Description
To summarize: should raise when loss of precision when casting from ints to floats for computations (everywhere!)
The wrong result is returned in the following case because of unnecessary casting of ints to floats.
max_int = np.iinfo(np.int64).max
min_int = np.iinfo(np.int64).min
assert max_int + min_int == -1
assert DataFrame([max_int,min_int], index=[datetime(2013,1,1),datetime(2013,1,1)]).resample('M', how=np.sum)[0][0] == -1
This is the offending code in groupby.py
that does the casting:
class NDFrameGroupBy(GroupBy):
def _cython_agg_blocks(self, how, numeric_only=True):
.....
if is_numeric:
values = com.ensure_float(values)
and even worse, sneakily casts the floats back to integers hiding the problem!
# see if we can cast the block back to the original dtype
result = block._try_cast_result(result)
It should be possible to perform this calculation without any casting. For example, the sum()

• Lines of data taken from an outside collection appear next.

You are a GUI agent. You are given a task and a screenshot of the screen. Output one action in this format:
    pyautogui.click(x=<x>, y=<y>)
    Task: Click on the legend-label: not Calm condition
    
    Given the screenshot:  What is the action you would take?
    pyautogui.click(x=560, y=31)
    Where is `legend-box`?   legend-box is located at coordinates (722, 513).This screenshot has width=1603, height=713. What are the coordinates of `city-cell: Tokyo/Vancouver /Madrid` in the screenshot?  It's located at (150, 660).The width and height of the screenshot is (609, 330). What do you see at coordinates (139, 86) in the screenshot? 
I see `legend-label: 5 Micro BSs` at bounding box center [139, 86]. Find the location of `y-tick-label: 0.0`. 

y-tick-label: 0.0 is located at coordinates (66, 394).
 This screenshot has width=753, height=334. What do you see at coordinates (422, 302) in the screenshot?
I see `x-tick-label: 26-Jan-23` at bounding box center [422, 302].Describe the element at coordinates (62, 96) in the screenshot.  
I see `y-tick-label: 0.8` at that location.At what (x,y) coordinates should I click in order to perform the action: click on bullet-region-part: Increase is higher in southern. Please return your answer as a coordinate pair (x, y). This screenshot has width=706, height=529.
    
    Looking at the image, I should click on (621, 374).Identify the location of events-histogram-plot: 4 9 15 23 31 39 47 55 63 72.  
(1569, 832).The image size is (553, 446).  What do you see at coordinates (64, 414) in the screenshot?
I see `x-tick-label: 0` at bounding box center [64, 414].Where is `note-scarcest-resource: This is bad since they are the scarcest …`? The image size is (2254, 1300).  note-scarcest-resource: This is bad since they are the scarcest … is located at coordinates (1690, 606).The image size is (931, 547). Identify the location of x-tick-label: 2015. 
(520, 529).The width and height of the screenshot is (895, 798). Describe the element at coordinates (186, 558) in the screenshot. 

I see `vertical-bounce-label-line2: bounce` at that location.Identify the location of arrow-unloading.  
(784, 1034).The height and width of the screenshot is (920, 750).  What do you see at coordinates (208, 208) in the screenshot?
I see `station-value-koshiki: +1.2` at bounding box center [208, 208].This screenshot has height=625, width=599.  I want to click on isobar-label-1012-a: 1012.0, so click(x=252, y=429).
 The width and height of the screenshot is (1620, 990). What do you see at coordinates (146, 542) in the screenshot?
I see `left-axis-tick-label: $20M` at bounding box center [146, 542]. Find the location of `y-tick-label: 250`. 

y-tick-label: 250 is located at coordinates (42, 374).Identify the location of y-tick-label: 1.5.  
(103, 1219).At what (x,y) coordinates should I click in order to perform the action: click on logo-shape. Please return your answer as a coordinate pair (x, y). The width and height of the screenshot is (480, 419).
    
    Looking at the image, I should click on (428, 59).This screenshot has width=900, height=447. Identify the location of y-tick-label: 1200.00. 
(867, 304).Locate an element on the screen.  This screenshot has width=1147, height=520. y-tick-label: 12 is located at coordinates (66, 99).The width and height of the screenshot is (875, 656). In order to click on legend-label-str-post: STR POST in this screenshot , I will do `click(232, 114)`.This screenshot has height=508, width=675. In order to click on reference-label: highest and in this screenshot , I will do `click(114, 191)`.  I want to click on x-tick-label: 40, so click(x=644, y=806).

of a DataFrame returns the correct result:
assert DataFrame([max_int, min_int]).sum()[0] == -1
I am working with financial data that needs to stay as int to protect its precision. In my opinion, any operation that casts values to floats do a calculation, but then returns results as ints is very wrong. At the very least, the results should be returned as floats to show that a cast has been done. Even better would be to perform the calculations with ints whenever possible.